The past few months have been exciting but intense — filled with rapid design sketches, feedback rounds, and ideation around new helpful features for the DayCape app. In recent weeks, I’ve also been sitting down with our talented developers, ironing out the final adjustments and hunting down technical bugs.
Now that many of the new updates are starting to roll out in DayCape, it feels like a good moment to pause and reflect a little on the journey of designing the app.
It all started with a fairly simple question:
Why are all children’s visual schedules stuck on the wall? Wouldn’t it be better to have them along for the ride?
From that question, I’ve spent years talking with hundreds of parents, children, and teachers. Many share stories of how an entire day can fall apart when such an important schedule isn’t accessible.
The initial idea was therefore to create a schedule that is truly accessible and seamless between parents, teachers, and children. A schedule can of course live on a website — but how do you make it child-friendly? How do you strip away the distracting details?
That led us to create a stripped-back child login, alongside a more planning-focused mode for parents and teachers.
When we started testing the app, I also realised there’s a big difference between updating a schedule and actually feeling like everything around the child is working. It comes down to small micro-interactions: Is the child logged in? Is the schedule up to date? How did the activity go? Is everything synced?
Another key insight has been that when designing for productivity and schedules, you can’t lose sight of joy and lightness. This is, after all, an app for children. Why not use colours, playful elements, and fun Cape friends throughout the app?

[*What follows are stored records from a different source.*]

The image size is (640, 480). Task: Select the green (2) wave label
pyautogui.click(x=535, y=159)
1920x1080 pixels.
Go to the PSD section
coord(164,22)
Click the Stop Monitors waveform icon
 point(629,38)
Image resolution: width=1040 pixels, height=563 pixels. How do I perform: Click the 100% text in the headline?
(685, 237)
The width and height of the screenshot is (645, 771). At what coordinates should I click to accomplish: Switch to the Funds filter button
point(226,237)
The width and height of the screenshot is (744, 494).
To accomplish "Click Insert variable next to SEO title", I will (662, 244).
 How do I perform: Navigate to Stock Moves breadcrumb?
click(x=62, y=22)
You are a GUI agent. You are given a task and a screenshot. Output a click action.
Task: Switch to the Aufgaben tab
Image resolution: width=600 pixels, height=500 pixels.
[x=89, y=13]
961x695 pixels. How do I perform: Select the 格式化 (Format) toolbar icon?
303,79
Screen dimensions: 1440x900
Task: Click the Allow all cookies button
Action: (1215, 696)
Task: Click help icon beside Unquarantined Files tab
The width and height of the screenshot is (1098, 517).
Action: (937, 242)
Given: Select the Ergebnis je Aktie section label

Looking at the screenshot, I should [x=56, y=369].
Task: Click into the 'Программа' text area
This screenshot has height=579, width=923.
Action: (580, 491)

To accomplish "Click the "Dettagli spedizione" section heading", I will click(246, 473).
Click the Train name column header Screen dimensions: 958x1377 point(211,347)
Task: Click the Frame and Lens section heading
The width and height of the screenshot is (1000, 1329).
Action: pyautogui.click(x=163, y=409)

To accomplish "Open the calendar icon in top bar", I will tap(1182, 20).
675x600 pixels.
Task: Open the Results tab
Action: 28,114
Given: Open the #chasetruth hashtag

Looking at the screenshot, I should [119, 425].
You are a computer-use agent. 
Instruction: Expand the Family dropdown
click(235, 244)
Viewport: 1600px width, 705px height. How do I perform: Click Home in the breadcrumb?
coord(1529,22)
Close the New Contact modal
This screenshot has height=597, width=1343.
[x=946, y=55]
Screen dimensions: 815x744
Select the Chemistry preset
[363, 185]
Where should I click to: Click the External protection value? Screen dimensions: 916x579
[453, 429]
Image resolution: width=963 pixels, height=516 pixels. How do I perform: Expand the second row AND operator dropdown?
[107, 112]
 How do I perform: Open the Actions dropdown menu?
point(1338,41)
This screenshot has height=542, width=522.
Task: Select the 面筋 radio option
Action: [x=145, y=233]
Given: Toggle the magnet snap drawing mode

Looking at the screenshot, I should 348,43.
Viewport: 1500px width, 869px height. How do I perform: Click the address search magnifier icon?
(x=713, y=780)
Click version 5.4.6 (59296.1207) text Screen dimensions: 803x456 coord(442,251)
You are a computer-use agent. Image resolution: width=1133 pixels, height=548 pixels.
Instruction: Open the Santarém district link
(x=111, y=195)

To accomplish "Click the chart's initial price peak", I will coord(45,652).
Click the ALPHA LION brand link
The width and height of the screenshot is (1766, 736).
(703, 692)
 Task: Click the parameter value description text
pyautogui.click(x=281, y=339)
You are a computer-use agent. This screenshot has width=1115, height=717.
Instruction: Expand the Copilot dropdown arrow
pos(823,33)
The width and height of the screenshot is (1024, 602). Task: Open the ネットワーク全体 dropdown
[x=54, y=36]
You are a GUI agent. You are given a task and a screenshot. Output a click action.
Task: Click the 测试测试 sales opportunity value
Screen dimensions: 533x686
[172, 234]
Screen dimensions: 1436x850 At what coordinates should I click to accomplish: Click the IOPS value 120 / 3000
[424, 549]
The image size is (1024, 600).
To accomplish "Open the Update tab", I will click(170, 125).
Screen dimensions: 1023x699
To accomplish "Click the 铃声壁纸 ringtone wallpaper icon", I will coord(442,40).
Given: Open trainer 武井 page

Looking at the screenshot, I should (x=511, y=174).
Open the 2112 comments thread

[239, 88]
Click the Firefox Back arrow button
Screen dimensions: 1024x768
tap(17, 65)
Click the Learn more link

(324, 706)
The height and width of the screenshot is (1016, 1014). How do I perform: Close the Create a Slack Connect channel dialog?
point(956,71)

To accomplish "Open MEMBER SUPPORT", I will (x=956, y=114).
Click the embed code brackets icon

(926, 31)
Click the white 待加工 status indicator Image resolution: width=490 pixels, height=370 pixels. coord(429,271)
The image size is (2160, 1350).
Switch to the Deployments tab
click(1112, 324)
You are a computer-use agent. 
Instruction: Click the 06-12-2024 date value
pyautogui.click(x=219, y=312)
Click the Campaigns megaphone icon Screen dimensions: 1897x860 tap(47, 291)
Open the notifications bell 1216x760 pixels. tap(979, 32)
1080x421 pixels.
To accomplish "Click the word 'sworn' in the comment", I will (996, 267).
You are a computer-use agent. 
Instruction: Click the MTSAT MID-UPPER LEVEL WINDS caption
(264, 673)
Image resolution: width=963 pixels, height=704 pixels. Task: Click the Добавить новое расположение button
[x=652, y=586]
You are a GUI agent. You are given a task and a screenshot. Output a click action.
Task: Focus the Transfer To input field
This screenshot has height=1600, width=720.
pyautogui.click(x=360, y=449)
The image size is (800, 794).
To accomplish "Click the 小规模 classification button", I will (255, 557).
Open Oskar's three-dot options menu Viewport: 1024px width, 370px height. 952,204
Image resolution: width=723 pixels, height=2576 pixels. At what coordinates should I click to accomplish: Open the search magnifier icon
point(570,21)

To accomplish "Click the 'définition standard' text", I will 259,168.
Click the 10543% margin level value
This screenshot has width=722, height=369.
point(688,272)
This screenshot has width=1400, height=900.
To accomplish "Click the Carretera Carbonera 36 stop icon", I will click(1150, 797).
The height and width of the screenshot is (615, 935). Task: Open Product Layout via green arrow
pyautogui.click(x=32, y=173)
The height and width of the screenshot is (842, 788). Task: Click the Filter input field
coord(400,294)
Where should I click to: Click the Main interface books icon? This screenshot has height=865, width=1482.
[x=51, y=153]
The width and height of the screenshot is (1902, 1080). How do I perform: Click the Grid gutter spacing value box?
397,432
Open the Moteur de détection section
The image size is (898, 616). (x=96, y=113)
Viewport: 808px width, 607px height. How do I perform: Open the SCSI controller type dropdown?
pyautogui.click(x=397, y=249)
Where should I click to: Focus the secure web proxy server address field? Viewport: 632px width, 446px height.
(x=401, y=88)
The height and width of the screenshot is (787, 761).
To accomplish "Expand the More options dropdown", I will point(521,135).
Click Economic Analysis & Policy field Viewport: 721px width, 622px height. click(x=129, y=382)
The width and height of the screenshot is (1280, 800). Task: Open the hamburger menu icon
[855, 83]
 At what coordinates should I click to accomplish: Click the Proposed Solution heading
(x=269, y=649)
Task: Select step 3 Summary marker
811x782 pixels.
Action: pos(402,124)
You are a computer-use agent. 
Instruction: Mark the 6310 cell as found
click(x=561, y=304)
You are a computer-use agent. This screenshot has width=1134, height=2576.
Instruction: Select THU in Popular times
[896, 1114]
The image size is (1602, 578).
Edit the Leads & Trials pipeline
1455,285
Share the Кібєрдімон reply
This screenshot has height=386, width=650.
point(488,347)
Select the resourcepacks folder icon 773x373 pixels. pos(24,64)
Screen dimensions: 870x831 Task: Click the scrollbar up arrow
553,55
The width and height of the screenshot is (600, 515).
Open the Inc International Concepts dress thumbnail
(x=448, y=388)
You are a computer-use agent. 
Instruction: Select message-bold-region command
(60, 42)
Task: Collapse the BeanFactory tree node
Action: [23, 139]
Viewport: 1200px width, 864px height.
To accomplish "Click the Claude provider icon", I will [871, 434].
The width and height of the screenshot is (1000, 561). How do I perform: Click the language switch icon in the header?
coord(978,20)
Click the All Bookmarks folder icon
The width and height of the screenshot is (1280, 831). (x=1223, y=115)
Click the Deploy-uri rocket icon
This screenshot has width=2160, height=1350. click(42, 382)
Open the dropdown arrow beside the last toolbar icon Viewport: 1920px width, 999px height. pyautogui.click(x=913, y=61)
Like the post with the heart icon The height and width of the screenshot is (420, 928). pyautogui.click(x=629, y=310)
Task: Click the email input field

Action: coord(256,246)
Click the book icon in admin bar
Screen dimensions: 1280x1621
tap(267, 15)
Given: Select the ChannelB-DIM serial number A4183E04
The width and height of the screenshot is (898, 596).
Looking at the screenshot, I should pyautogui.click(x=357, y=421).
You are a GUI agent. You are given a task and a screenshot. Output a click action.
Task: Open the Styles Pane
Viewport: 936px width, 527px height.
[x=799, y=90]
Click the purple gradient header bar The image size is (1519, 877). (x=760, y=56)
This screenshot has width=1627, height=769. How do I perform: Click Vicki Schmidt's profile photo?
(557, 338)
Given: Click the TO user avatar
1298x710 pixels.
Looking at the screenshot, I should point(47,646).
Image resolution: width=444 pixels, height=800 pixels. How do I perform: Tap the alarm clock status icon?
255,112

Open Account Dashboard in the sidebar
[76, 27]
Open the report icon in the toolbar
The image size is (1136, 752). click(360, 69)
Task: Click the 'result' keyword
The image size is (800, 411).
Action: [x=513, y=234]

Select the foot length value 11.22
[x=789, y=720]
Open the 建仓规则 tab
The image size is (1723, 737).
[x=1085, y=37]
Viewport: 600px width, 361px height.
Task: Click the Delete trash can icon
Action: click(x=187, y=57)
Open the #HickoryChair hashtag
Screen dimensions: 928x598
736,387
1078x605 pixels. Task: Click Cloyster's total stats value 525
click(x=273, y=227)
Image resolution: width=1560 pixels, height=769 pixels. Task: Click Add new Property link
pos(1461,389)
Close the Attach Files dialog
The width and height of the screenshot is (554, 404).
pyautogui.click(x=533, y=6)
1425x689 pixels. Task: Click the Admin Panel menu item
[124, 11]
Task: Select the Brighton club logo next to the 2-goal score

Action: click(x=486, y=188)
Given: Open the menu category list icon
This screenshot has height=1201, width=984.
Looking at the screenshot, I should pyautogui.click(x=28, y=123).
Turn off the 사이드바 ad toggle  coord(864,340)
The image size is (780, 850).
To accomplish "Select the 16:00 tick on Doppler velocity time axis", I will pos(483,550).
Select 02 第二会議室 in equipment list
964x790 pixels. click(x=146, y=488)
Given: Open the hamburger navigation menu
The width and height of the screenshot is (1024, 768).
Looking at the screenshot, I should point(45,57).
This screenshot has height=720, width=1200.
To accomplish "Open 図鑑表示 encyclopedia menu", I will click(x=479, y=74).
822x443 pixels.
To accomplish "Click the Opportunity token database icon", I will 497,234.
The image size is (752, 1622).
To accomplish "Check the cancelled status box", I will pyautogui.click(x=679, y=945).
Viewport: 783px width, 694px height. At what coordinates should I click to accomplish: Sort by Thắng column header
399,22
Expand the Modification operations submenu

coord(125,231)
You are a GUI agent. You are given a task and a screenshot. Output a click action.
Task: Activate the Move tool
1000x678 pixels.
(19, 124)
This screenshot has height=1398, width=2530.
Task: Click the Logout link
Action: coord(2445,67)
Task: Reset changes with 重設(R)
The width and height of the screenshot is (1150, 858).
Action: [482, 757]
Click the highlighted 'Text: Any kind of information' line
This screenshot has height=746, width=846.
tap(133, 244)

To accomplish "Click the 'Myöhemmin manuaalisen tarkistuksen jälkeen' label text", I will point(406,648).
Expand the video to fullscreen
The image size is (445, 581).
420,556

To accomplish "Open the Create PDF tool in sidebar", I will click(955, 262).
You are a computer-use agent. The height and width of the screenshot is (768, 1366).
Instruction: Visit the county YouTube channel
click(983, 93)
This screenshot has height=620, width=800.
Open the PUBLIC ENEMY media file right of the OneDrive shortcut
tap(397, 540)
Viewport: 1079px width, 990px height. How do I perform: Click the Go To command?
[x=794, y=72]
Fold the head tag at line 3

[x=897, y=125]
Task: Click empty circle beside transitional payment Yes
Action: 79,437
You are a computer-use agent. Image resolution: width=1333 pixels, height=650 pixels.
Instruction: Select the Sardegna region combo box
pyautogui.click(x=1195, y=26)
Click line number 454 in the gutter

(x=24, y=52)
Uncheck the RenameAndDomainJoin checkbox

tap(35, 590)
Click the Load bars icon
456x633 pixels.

Ever since we added them, creativity has really taken off. Suddenly there are so many more places where the app can become more expressive. Why should a button be strictly “design-by-the-book” when it can be big, colourful, and fun?
Along the way, I’ve also started questioning something more fundamental:
Is a schedule really that static?
Traditionally, you assign an exact time to an event. But life is messy — things happen, plans change. And that’s actually something quite beautiful.
Sure, sometimes something needs to happen at a specific time. But I’ve started thinking of schedules as dynamic. Events can start, end, and shift throughout the day. What matters isn’t that everything follows the plan perfectly — but that there’s something there to help you when things change.
This autumn, we’ll be releasing several new features that I’ve been thinking about, designing, and losing sleep over for many nights. It feels incredible to finally see them coming to life.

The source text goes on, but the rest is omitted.